»»

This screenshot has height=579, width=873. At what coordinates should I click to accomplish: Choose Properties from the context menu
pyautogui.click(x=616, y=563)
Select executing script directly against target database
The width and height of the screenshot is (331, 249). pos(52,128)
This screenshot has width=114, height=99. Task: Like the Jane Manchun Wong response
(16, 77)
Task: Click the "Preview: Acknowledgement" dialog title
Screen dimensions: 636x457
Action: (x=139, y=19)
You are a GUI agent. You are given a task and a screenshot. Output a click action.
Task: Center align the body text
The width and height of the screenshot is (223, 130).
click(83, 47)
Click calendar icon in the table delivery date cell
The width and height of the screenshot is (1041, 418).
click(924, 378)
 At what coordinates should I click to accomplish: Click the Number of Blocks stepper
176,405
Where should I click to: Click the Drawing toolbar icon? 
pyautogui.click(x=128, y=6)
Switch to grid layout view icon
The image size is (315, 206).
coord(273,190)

««
»»

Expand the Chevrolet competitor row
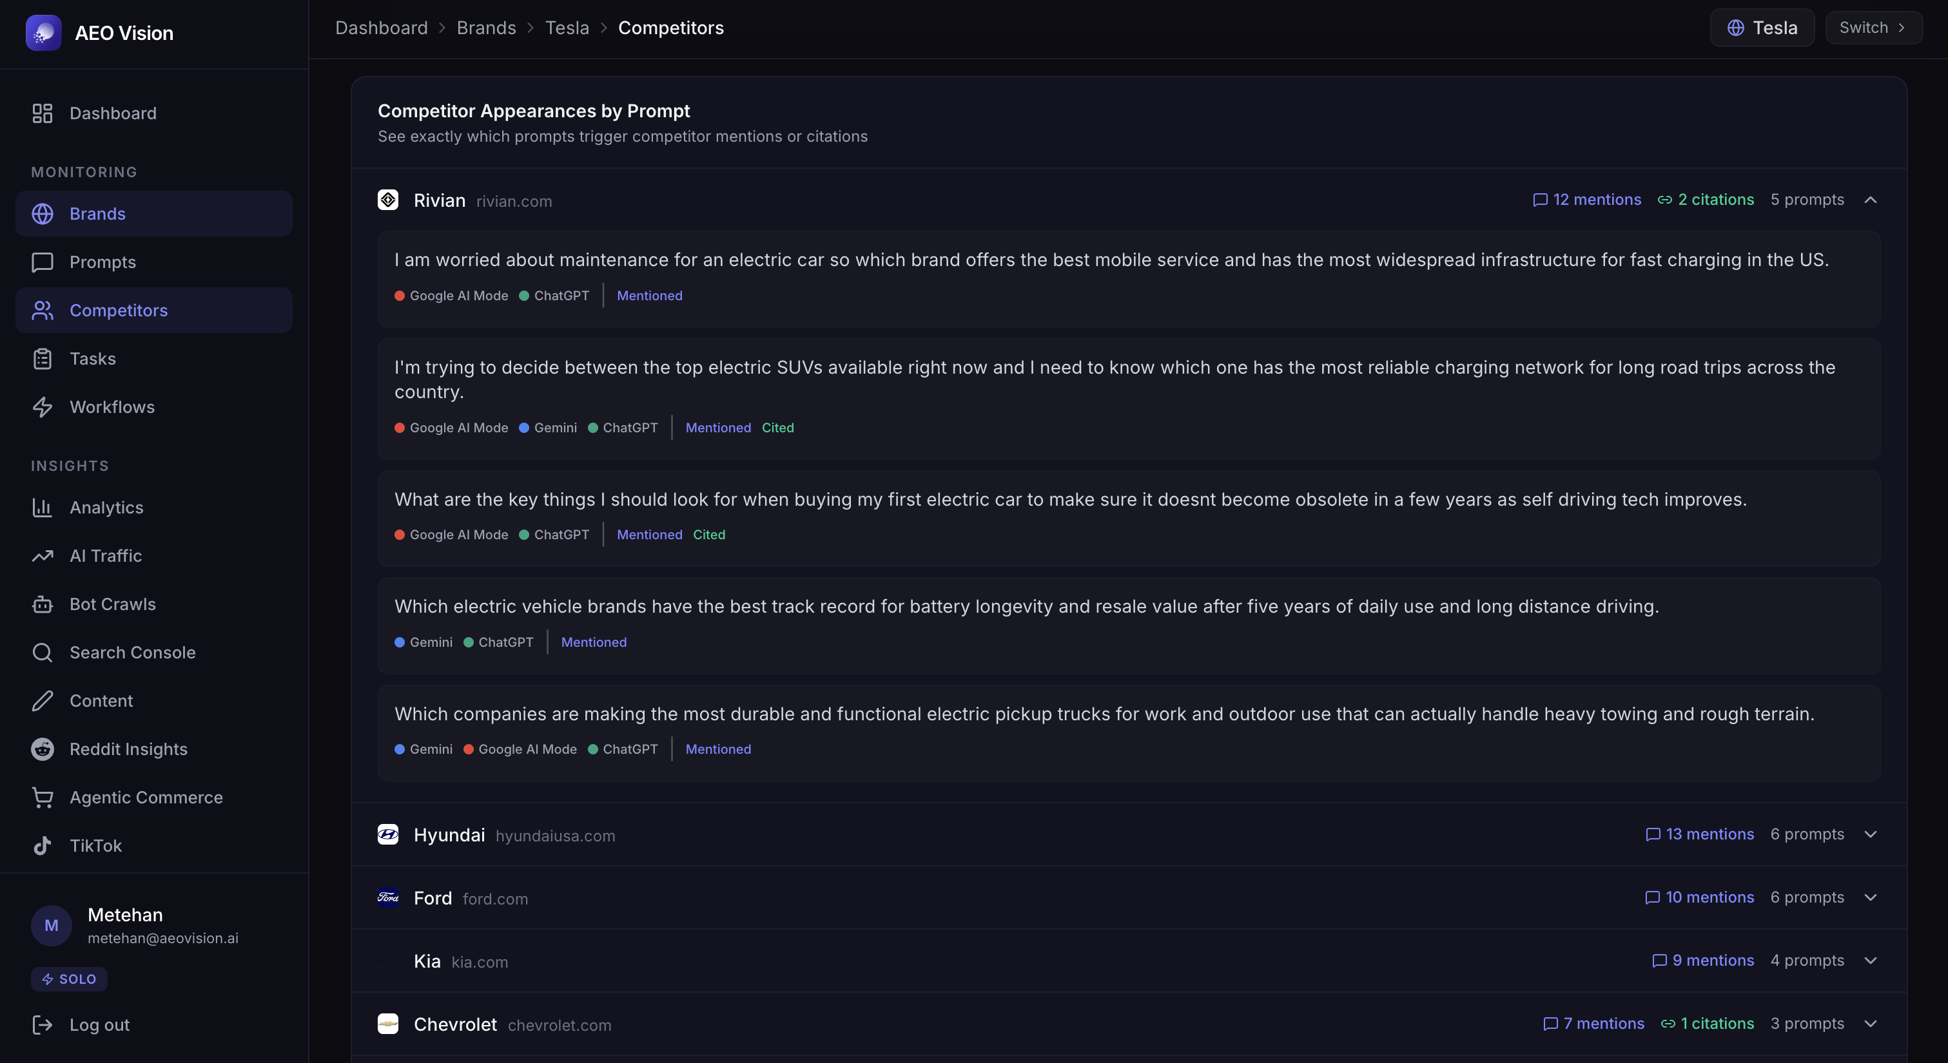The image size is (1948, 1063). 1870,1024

««
»»

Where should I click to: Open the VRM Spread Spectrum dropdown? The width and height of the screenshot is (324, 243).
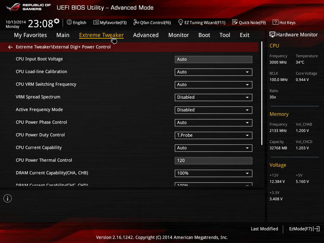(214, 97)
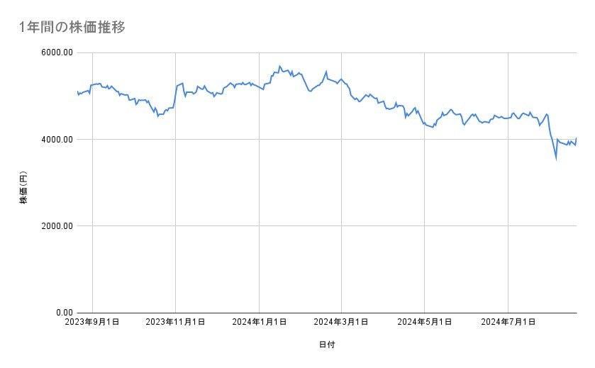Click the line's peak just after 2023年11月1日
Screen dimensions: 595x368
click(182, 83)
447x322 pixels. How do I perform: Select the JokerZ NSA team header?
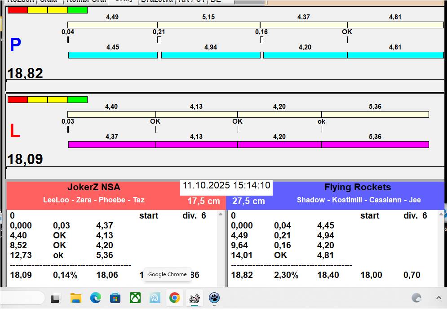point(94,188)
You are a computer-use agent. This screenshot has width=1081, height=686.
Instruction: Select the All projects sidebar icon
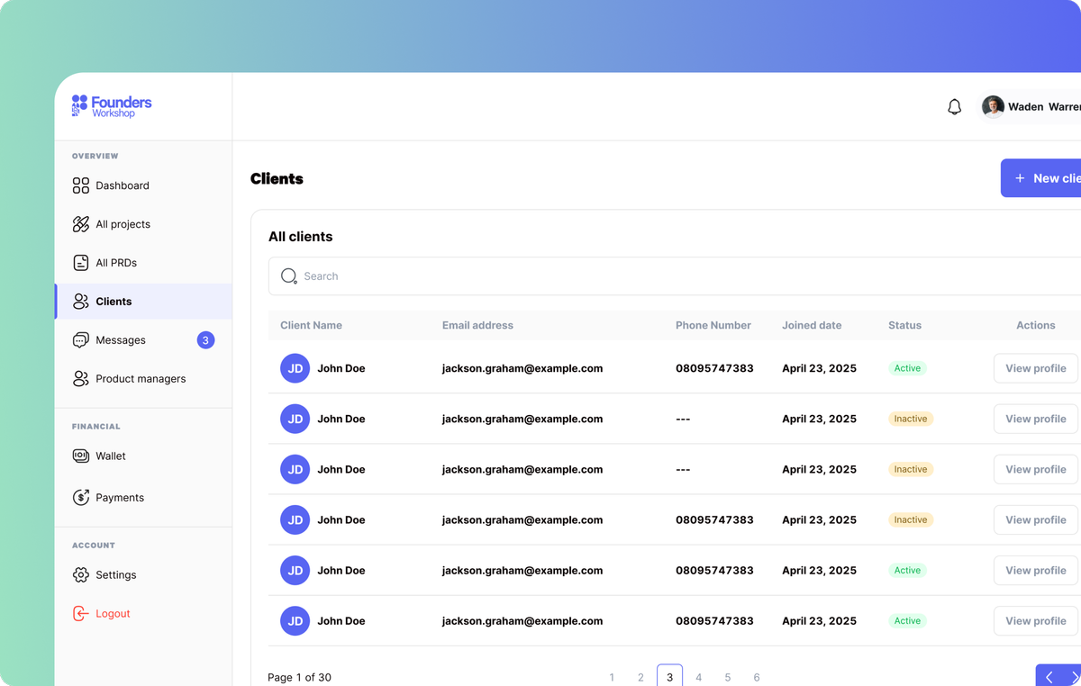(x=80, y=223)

««

=== Task instructions ===
Above are the records; copy every line in them that holds the word "agent".

=== Expected output ===
You are a GUI agent. You are given a task and a screenshot. Output a click action.
You are a computer-use agent. This screenshot has width=1081, height=686.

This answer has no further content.